1. Tomato Baked Eggplant
This has to be the easiest way to cook eggplant. I usually just serve it as is for a healthy vegetable focused meal but you could mash it up and use as a sauce for pasta.
2. Spiced Baked Eggplant
Eggplant loves spices! See the recipe below.
3. Grilled Baby Eggplant
My favourite way to cook those finger-shaped Japanese eggplant is to halve and grill on the BBQ. Sometimes I do them on their own, but I often cook them with other late Summer veg like red capsicum (bell peppers) and zucchini (courgettes). Wonderful served with hummus or this walnut and white bean puree.

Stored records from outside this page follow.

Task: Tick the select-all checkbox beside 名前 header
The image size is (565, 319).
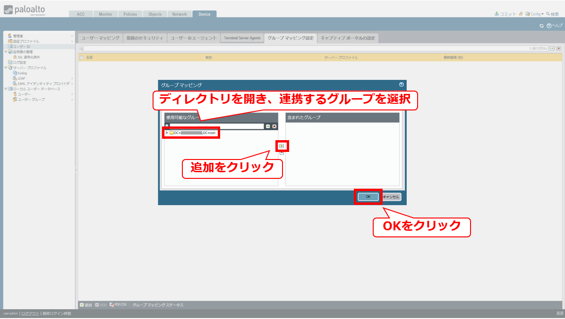Action: pyautogui.click(x=81, y=58)
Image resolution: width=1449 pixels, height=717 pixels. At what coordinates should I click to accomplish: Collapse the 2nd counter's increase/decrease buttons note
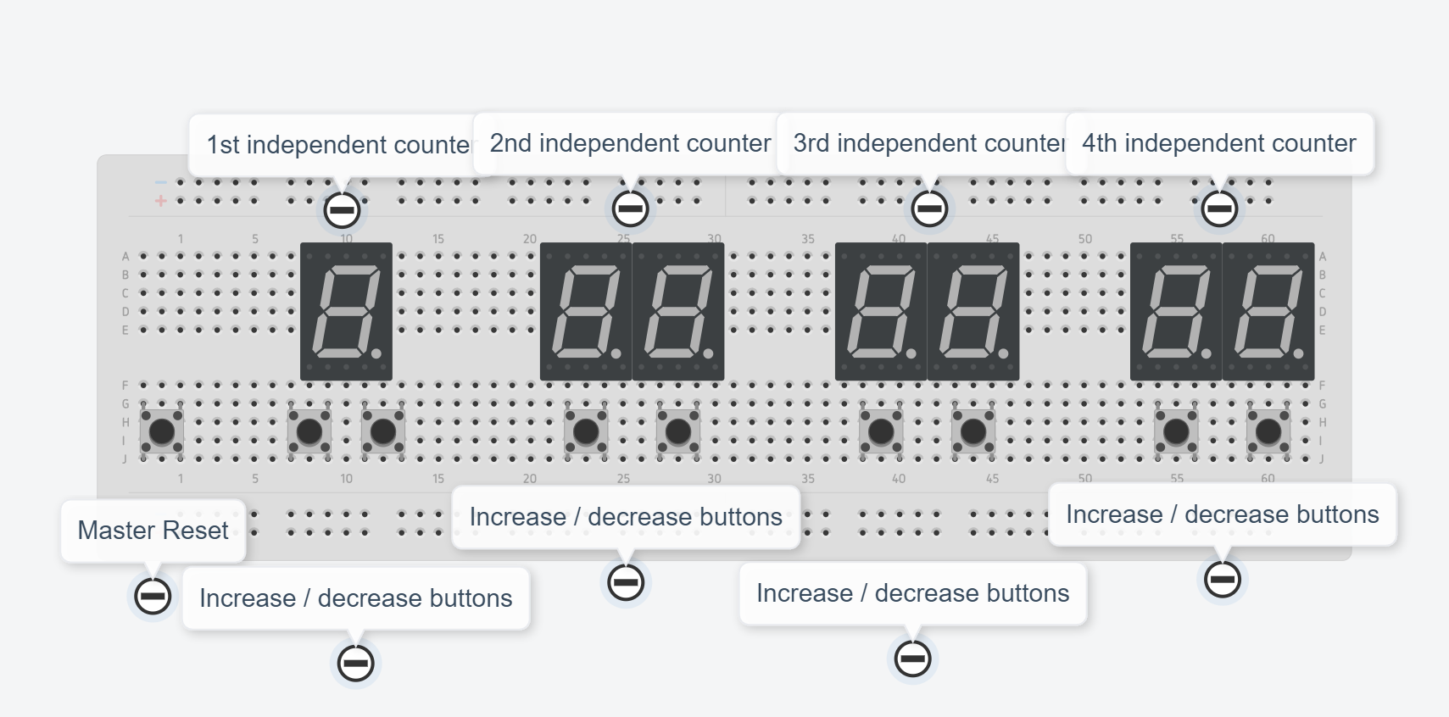click(626, 582)
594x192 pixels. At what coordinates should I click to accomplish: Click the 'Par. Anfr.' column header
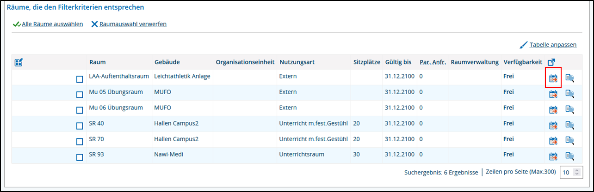point(433,62)
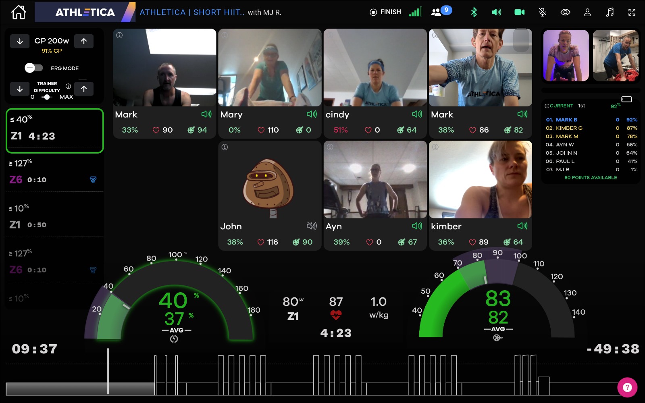Decrease CP with the down arrow
Screen dimensions: 645x403
pyautogui.click(x=20, y=41)
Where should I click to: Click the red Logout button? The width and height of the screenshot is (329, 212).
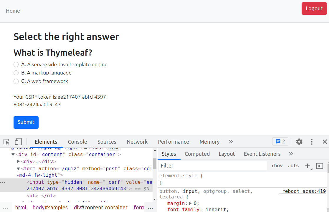314,9
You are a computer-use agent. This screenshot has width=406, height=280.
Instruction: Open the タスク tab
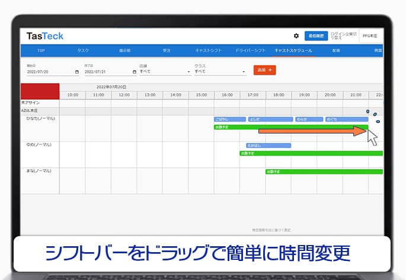pos(83,51)
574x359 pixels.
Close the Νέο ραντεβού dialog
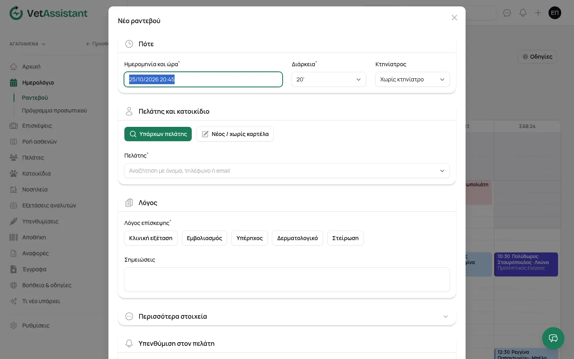click(x=454, y=18)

If you can’t get your hands on baby eggplant, slice regular eggplant and use them instead.
4. Soup
My favourite eggplant soup is this White Bean & Eggplant Soup. It’s not the most beautiful creation but is deeply satisfying and well worth the effort.
5. Dip / Spread
No collection of eggplant recipes would be complete without the fabulous Lebanese dip / spread called babaganoush. Charring the eggplant can get a bit messy but it’s totally worth it for the intensely smoky flavour.
6. Eggplant ‘Steaks’
The rich silky texture of cooked eggplant make for a fabulous vegetarian alternative to regular steaks. Especially good served with these parmesan peas.